■ **WHAT YOU ARE ASKED TO DO**: Please filter the data below down to the lines holding the string "agent".

■ **DATASET EXCERPTS**:
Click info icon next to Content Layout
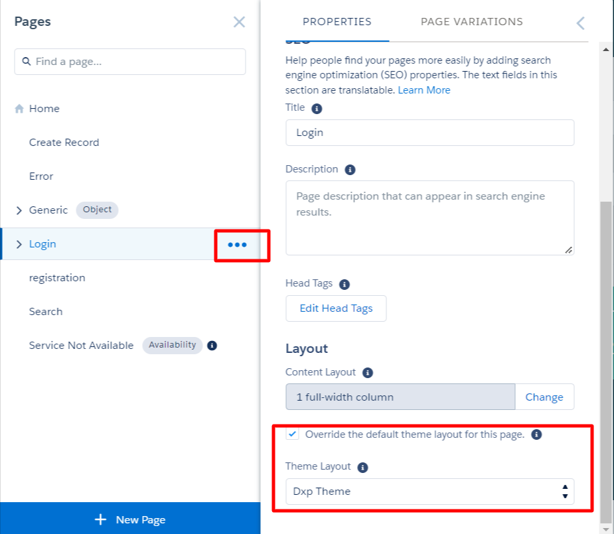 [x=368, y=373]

---

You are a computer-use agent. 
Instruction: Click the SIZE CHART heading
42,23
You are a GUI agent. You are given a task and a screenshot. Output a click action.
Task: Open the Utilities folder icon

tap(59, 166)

--

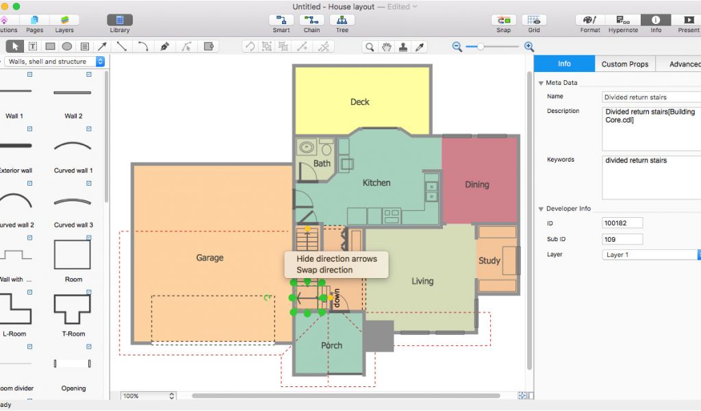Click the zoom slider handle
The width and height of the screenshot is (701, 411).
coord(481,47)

■ **RESULT**:
You are a computer-use agent. 
You are a GUI agent. You are given a task and a screenshot. Output a click action.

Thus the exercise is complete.